Where Code for America focuses on cities and Mozilla focuses on newsrooms, we’ve embedded open data strategists and evangelists into the newsrooms, backed up by an external development team at a civic tech lab. They’re structuring the data that’s available, such as turning old microfiche rolls into digital information, cleaning it up and building a data disk. They’re building news APIs and pushing the idea that rather than building websites, design an API specifically for third-party repurposing of your content. We’re starting to see the first early successes. Four months in, some of the larger media groups in Kenya are now starting to have third-party entrepreneurs developing using their content and then doing revenue-share deals.
The only investment from the data holder, which is the media company, is to actually clean up the data and then make it available for development. Now, that’s not a new concept. The Guardian in the United Kingdom has experimented with it. It’s fairly exciting for these African companies because there’s potentially — and arguably, larger — appetite for the content because there’s not as much content available. Suddenly, the unit cost of value of that data is far higher than it might be in the U.K. or in the U.S.
Media companies are seriously looking at it as one of many potential future revenue streams. It enables them to repurpose their own data, start producing books and the rest of it. There isn’t much book publishing in Africa, by Africans, for Africans. Suddenly, if the content is available in an accessible format, it gives them an opportunity to mash-up stuff and create new kinds of books.
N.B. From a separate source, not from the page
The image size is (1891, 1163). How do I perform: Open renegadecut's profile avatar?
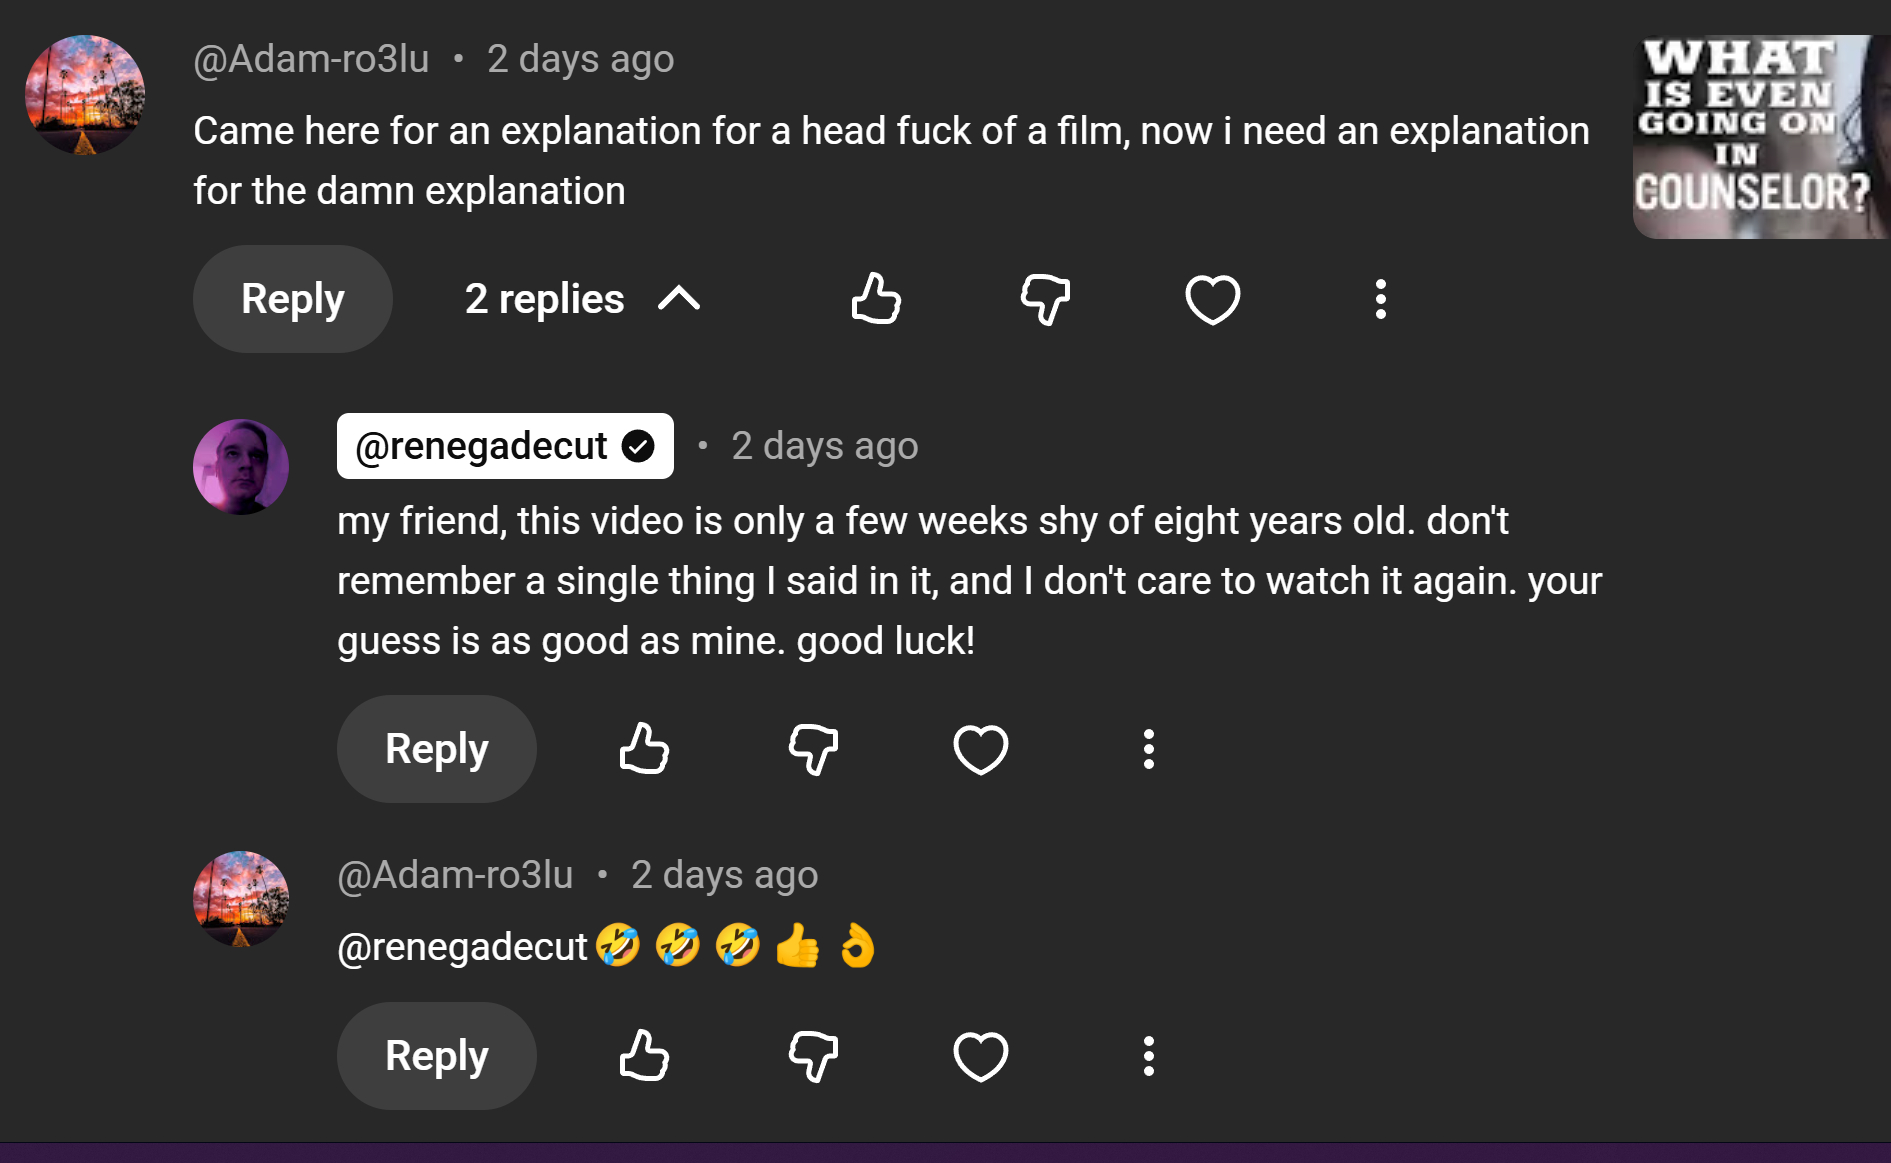(x=241, y=467)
They’ll start seeing that content itself can be a business model. The impact that we’re seeking there is to try and show media companies that investing in high-quality unique information actually gives you a long-term commodity that you can continue to reap benefits from over time. Whereas simply pulling stuff off the wire or, as many media do in Africa, simply lifting it off of the web, from the BBC or elsewhere, and crediting it, is not a good business model.